Em junho ocorrerá o quarto leilão de áreas do pré-sal e o governo, no começo de abril, negociava com o TCU para incluir no certame os blocos retirados da 15ª Rodada. O Ministério das Minas e Energia (MME) também quer fazer, no segundo semestre, um megaleilão para ofertar excedentes da cessão onerosa.

Para o analista de petróleo da consultoria Tendências, Walter de Vitto, o próximo leilão de pré-sal deve manter em alta o interesse de investidores de fora, já que as reservas nacionais são bastante atraentes. A Petrobras, acredita, tende a repetir o comportamento do ano passado. “A expectativa é que ela atue de forma semelhante aos últimos leilões recentes, participando de forma seletiva e buscando parcerias”, observa.

Em 2017, a Petrobras adquiriu, em parceria com a ExxonMobil, seis blocos na bacia de Campos, vendidos na 14ª Rodada, realizada em setembro. Cada um tem 50% e a estatal será a operadora. Também levou um campo terrestre.
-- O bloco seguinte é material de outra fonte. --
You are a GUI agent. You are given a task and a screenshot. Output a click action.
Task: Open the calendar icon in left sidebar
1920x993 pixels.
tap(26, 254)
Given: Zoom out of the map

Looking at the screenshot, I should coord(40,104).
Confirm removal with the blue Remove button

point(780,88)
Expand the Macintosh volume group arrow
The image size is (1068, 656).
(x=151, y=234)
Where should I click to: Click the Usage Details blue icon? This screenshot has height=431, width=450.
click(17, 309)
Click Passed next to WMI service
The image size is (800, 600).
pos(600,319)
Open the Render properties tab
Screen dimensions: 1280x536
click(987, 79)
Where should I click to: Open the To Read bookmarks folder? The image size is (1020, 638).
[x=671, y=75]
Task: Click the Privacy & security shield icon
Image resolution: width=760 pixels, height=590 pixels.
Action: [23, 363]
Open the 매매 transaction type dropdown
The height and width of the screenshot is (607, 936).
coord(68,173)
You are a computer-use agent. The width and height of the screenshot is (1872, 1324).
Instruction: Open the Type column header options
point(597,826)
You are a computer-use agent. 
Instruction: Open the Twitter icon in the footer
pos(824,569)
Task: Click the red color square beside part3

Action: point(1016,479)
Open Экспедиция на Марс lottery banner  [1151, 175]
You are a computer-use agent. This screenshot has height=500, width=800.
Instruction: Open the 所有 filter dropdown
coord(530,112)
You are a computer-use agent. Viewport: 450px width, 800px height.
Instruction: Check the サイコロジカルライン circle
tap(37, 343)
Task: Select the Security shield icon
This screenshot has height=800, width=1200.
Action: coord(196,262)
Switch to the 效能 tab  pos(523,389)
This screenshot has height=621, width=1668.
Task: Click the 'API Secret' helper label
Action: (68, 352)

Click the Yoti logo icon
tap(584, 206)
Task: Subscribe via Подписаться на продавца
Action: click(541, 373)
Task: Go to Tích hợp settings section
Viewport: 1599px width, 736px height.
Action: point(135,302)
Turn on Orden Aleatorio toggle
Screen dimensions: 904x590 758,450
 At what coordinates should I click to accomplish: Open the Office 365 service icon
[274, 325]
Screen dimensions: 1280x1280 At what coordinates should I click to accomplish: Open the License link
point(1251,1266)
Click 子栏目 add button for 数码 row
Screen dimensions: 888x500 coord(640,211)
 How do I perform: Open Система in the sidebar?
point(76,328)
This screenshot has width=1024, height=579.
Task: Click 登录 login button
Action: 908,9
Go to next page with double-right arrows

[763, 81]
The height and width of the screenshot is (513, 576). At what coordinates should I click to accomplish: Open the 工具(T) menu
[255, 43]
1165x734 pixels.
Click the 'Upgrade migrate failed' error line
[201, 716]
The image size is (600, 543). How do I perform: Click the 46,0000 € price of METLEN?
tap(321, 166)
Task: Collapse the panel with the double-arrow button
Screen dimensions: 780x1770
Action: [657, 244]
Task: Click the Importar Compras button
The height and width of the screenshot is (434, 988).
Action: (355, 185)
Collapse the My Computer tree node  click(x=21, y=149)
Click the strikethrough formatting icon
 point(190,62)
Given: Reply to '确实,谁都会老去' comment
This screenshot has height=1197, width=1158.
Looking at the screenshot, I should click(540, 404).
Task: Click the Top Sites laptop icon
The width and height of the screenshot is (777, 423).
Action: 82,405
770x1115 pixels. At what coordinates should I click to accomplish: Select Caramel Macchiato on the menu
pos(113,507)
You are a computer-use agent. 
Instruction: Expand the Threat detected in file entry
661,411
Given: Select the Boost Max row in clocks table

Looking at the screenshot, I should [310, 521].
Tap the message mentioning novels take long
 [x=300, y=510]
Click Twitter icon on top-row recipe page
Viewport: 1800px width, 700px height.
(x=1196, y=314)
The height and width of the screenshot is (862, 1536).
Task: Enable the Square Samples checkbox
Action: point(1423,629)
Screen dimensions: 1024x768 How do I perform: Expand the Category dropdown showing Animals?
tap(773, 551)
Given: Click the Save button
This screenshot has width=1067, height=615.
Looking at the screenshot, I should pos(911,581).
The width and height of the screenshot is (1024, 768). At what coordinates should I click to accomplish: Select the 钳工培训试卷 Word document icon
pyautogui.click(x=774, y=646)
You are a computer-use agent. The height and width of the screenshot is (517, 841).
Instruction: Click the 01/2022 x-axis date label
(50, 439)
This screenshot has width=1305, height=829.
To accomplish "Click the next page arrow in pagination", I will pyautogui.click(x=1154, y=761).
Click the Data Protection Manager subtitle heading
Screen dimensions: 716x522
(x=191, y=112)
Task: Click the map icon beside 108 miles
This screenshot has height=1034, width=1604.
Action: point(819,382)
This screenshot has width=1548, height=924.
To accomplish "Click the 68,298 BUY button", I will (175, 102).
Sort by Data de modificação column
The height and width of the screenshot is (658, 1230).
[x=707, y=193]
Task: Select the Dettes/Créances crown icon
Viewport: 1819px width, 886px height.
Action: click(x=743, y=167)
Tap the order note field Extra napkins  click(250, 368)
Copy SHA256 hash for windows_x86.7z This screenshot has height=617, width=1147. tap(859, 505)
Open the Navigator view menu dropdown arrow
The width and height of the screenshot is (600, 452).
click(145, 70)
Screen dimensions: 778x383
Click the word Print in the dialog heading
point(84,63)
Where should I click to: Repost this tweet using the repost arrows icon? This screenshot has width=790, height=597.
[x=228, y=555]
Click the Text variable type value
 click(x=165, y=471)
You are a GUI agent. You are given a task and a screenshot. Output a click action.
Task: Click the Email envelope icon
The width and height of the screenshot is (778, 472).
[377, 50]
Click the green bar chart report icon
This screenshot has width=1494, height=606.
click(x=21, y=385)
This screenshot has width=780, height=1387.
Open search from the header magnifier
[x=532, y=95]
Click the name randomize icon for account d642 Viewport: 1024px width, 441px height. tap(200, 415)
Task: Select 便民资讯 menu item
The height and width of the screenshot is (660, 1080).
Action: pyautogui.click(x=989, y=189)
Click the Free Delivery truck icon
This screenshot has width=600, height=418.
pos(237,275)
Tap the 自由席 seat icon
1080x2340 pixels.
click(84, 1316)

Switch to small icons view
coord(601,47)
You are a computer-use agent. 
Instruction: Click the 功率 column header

Em outubro, nos leilões de pré-sal, a estatal levou os três blocos pelos quais havia declarado interesse: Entorno de Sapinhoá, onde ficou com 45%, a Shell, com 30% e a Repsol com 25%. Em Peroba a estatal brasileira ficou com 40%, a BP com 40% e a chinesa CNODC, subsidiária da CNPC, com 20%. Já em Alto de Cabo Frio, a Petrobras e a BP têm 50% cada uma
Entre as multinacionais, a Shell é uma das mais ativas. Está investindo, desde 2016, mais de US$2 bilhões por ano até 2020, sem contar as aquisições de 2017, as novas conquistas em março passado e as futuras aquisições de áreas. Produz atualmente uma média de 350mil barris de petróleo equivalente diários, 90% oriundos de ativos não operados na bacia de Santos. O restante vem dos campos de BC-10 e Bijupirá e Salema, localizados na bacia de Campos e operadas pela própria Shell.

Outro exemplo de interesse crescente no Brasil é a norueguesa Statoil, que já anunciou seu desejo de triplicar sua produção no país até 2030. Na 15ª Rodada, a empresa adquiriu quatro blocos com parceiros diversos.

A ExxonMobil, que no ano passado já havia comprado diversos blocos na 14ª rodada, alguns sozinha, outros em consórcios – seis deles em sociedade somente com a Petrobras na bacia de Campos – levou nesta última venda oito áreas em parcerias diversas.